| PROBLEM TO WORK ON |
Arrange the lines of the records as a numbered list, from the first line through the line containing "(x=119, y=429)", and omit any blank lines.

| DATA SHOWN |
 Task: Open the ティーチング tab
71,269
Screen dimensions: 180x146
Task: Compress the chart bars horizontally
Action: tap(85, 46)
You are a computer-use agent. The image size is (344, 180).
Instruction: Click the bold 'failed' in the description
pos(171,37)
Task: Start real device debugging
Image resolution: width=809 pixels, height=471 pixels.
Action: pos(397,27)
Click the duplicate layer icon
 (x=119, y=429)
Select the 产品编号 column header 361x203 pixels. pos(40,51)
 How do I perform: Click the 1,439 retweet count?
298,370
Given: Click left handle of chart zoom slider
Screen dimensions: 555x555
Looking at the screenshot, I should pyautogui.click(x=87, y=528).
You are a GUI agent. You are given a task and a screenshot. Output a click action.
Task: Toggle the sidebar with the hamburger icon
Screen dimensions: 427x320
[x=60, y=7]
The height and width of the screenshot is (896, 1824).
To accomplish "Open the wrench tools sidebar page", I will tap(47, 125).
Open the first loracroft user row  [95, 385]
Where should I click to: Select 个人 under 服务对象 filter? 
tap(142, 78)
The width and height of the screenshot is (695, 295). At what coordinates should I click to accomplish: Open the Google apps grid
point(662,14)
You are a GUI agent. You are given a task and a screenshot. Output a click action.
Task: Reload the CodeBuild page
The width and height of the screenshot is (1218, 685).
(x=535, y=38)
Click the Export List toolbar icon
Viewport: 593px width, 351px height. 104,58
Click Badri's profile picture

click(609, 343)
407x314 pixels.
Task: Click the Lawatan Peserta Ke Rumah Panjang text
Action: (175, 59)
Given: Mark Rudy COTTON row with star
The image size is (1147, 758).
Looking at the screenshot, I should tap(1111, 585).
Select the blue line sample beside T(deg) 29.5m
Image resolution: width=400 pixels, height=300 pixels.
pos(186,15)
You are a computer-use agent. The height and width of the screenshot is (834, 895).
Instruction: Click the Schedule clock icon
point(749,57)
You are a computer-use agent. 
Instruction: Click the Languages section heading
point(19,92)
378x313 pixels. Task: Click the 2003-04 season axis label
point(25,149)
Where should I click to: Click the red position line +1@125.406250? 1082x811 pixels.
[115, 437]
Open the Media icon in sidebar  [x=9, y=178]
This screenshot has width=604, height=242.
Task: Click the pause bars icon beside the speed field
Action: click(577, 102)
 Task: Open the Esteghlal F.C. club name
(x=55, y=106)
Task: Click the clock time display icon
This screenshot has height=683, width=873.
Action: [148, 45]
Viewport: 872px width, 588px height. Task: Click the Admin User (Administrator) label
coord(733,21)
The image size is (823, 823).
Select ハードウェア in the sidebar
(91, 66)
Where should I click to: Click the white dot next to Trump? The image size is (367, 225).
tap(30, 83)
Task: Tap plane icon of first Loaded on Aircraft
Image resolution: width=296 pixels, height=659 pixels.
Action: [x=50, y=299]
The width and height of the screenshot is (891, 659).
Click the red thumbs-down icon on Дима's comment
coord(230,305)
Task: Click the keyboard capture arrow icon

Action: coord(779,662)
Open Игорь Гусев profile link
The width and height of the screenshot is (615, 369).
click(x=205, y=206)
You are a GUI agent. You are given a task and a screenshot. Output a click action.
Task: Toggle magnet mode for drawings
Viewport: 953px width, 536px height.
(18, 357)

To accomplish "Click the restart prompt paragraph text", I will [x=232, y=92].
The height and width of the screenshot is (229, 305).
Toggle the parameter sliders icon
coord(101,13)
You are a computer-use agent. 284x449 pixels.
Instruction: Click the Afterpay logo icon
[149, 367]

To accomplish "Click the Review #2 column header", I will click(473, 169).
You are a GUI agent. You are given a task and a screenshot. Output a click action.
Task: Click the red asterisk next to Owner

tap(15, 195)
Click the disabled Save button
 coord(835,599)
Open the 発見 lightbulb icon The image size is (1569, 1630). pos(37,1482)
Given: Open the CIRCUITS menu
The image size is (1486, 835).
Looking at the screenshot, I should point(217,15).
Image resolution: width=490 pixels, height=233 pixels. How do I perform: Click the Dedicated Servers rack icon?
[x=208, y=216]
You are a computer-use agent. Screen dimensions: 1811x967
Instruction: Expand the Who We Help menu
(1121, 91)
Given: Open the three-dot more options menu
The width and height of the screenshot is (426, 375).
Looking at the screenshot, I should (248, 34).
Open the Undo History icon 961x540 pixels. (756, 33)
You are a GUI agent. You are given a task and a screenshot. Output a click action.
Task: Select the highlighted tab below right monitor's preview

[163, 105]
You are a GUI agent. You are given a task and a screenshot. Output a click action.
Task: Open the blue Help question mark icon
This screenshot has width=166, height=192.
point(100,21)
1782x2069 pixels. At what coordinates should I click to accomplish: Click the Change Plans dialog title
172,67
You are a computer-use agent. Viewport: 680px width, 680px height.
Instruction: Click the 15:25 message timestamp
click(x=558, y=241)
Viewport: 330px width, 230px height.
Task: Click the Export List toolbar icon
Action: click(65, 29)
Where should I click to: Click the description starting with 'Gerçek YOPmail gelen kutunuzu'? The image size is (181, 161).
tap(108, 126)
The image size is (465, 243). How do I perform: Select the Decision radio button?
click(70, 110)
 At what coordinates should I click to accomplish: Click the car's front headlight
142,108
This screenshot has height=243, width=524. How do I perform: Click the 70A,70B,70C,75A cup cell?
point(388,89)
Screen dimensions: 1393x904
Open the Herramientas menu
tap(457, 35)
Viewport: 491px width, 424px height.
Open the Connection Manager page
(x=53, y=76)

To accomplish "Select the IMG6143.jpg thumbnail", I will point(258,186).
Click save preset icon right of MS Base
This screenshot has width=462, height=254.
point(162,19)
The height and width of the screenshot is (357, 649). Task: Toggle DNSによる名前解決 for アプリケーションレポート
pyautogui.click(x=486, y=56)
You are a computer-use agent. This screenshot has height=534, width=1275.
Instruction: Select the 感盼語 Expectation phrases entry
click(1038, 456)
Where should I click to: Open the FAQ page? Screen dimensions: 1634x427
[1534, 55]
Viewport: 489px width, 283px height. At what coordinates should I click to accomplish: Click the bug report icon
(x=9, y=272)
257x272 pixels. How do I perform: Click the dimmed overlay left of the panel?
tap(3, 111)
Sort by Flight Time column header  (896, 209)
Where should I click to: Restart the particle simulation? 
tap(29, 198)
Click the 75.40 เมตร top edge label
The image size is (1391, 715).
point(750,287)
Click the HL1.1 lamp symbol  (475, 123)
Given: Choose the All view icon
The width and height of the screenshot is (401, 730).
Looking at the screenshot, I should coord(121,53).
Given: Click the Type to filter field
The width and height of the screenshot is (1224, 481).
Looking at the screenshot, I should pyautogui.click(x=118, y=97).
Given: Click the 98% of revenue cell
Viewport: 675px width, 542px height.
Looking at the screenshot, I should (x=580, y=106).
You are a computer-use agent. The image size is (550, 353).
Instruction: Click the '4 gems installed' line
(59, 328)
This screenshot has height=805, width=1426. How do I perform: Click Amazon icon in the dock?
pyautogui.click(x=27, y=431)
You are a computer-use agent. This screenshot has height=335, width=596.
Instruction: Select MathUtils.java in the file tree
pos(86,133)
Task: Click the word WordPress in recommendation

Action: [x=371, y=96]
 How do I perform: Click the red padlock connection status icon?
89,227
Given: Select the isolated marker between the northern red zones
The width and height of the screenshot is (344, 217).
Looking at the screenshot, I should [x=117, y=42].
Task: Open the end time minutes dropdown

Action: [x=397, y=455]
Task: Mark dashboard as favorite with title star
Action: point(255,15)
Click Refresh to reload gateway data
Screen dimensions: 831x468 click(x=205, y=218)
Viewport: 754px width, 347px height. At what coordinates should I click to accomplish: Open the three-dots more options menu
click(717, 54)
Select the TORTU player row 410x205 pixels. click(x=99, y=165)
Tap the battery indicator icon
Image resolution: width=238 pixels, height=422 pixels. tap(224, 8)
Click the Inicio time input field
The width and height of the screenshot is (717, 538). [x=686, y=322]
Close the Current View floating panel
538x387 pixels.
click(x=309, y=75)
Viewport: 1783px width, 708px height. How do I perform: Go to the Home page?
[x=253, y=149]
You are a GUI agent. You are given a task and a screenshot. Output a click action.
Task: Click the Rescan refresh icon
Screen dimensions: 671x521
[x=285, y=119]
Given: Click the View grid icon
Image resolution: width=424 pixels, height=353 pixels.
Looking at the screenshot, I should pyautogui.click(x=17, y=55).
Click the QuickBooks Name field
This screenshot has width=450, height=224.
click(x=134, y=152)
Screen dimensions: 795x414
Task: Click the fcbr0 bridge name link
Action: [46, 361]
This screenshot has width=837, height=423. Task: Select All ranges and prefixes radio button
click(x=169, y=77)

| THE ANSWER |
1.  Task: Open the ティーチング tab
2. 71,269
3. Screen dimensions: 180x146
4. Task: Compress the chart bars horizontally
5. Action: tap(85, 46)
6. You are a computer-use agent. The image size is (344, 180).
7. Instruction: Click the bold 'failed' in the description
8. pos(171,37)
9. Task: Start real device debugging
10. Image resolution: width=809 pixels, height=471 pixels.
11. Action: pos(397,27)
12. Click the duplicate layer icon
13.  (x=119, y=429)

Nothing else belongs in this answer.